DOCUMENT SEGMENT:
-*-

Monday, May 6, 2013

Alex, I'll take teh Burning Stoopid for 500. . . .

Yes, now it's time for Jeopardy. . . . and a Potpourri of teh Burning Stoopid. . .



Let's go with Ethnic Politics for $100. . . . and the answer is. . . .  former New Mexico Governor William Blaine "Bill" Richardson the Third



. . .and the question is ??

Who claimed that being Hispanic was entirely based on their position on immigration ????  Well he should know, he's the son of a. . . .  Boston-raised Citibank executive. . . . but he claims Texas Senator Ted Cruz, whose father is a Cuban immigrant, doesn't count as Hispanic, because he doesn't follow the "Hispanic position" on immigration. .  .    

 ******
 
OK, next  . . News of the Wierd for 200. . .

And the answer is. . . .   "News is not legitimate business. .  ."

The question ?? What did a school district rentacop, excuse me, School Resource Officer, tell a news crew investigating a relationship between a 27-year-old teacher and a 15-year-old student, when he directed that they leave the "school safety zone". . . .

-*-

REQUIRED ACTIONS:
A – Extract the passage of the blog post starting at "Monday, May 6, 2013" and ending at "question is ??".
B – In the blog post, which senator's father is described as a Cuban immigrant?
C – Proceed with the blog post from the point where it stops.
The records have no connection to the blog post.

Records pointing to text and elements:

-*-

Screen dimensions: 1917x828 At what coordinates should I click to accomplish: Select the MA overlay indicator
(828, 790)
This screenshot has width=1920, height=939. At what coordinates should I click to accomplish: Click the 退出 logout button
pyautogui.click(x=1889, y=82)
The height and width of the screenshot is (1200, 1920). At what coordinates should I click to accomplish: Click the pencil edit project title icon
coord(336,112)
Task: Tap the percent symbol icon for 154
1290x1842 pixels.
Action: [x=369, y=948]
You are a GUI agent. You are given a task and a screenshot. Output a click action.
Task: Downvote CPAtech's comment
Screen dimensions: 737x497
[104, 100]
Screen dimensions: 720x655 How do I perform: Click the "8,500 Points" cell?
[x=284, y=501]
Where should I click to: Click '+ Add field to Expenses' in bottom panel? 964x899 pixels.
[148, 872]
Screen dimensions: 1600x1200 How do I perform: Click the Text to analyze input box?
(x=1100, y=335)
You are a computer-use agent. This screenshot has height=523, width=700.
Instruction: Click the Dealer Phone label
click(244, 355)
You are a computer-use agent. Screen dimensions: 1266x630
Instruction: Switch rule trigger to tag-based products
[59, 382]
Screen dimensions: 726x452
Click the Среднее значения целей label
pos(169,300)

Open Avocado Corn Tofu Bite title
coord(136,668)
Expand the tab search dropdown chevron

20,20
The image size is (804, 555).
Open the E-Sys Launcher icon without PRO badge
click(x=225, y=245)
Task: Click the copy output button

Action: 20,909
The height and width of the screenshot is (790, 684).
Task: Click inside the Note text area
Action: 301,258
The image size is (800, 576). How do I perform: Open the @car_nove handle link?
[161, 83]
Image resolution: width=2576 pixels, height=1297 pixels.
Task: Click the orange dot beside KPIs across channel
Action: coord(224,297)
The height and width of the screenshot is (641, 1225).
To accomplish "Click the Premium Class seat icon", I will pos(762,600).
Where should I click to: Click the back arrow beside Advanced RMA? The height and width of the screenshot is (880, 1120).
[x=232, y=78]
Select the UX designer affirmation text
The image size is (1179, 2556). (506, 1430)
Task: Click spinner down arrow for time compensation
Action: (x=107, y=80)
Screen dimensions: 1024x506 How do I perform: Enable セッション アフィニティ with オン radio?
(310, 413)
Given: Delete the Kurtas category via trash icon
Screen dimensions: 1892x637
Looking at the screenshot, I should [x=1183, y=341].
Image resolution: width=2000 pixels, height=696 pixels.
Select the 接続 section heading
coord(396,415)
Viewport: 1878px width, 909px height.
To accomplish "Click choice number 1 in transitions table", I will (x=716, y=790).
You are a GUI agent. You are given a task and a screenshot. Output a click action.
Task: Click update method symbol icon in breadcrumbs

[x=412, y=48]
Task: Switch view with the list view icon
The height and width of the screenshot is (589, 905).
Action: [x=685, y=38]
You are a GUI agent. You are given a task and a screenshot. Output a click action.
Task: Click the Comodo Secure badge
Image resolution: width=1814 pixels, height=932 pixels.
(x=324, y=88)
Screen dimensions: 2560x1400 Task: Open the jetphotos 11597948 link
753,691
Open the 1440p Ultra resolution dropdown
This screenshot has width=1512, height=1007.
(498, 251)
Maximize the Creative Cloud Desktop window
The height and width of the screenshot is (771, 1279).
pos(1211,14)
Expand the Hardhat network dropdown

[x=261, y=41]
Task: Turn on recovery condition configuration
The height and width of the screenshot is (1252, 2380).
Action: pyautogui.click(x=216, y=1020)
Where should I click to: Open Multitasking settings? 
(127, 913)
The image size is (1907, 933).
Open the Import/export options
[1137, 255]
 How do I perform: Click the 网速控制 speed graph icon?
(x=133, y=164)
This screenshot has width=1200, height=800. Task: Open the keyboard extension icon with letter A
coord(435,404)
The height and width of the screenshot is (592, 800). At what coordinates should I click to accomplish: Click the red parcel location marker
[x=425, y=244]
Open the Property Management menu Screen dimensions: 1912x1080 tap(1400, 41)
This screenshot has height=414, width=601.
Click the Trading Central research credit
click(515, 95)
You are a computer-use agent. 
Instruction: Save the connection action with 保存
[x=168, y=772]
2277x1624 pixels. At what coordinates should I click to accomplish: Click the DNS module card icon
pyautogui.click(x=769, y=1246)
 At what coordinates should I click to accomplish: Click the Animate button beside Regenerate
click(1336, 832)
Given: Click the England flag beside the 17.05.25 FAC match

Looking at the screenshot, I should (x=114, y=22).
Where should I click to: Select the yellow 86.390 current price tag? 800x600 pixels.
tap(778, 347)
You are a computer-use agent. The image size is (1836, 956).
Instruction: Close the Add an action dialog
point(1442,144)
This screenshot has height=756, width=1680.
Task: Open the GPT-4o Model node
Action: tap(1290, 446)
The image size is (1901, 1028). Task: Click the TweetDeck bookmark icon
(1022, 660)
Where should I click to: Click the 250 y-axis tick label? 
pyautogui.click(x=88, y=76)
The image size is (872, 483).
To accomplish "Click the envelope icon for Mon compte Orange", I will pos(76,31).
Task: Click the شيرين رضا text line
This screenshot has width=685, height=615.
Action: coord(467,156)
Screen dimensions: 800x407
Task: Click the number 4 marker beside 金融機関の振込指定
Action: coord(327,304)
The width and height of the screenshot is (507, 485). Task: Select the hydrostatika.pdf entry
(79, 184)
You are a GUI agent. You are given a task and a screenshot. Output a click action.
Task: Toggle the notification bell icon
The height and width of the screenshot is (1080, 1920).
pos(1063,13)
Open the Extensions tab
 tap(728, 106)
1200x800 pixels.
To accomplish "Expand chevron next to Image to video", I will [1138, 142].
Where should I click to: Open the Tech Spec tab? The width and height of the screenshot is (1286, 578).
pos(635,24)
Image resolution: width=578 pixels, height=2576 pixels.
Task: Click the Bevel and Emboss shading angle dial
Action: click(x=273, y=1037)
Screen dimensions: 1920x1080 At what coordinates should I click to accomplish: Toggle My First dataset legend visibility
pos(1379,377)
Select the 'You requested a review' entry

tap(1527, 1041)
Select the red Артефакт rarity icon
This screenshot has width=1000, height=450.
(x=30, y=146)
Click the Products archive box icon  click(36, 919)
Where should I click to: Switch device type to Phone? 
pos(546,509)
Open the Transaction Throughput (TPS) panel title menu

-*-

ANSWERS FOR THIS EXERCISE:
A –
Monday, May 6, 2013

Alex, I'll take teh Burning Stoopid for 500. . . .

Yes, now it's time for Jeopardy. . . . and a Potpourri of teh Burning Stoopid. . .



Let's go with Ethnic Politics for $100. . . . and the answer is. . . .  former New Mexico Governor William Blaine "Bill" Richardson the Third



. . .and the question is ??

B – Texas Senator Ted Cruz.

C –
And, at least according to the Putnam County Sherriff's office, teacher Austin Johns hadn't even committed a crime.  Apparently, it's fine for a young girl to make out with a man nearly twice her age in a school closet.  Because they hadn't had sex.   Yet.

Interesting claim, that the school seems to think that news coverage of this little Methuselah-and-Juliet relationship should not exist. . .   

Looks like Mark Twain was spot-on:   

"God made the Idiot for practice, and then He made the School Board."

******
 Our last little tidbit is a question of Constitutional Jeopardy:

When is a rap song a jailable offense ??

Answer: when it's in hypersensitive Boston, still reeling from the Marathon Bombers 

Meet Rapper-wannabe Cameron D’Ambrosio, aka "Cammy Dee"




A typical high-school kid, riddled with angst and hormones, and more than a little of teh Burning Stoopid.  It seems in his latest rap, he mentions bombs. . .

. . . .and not very well, either. . .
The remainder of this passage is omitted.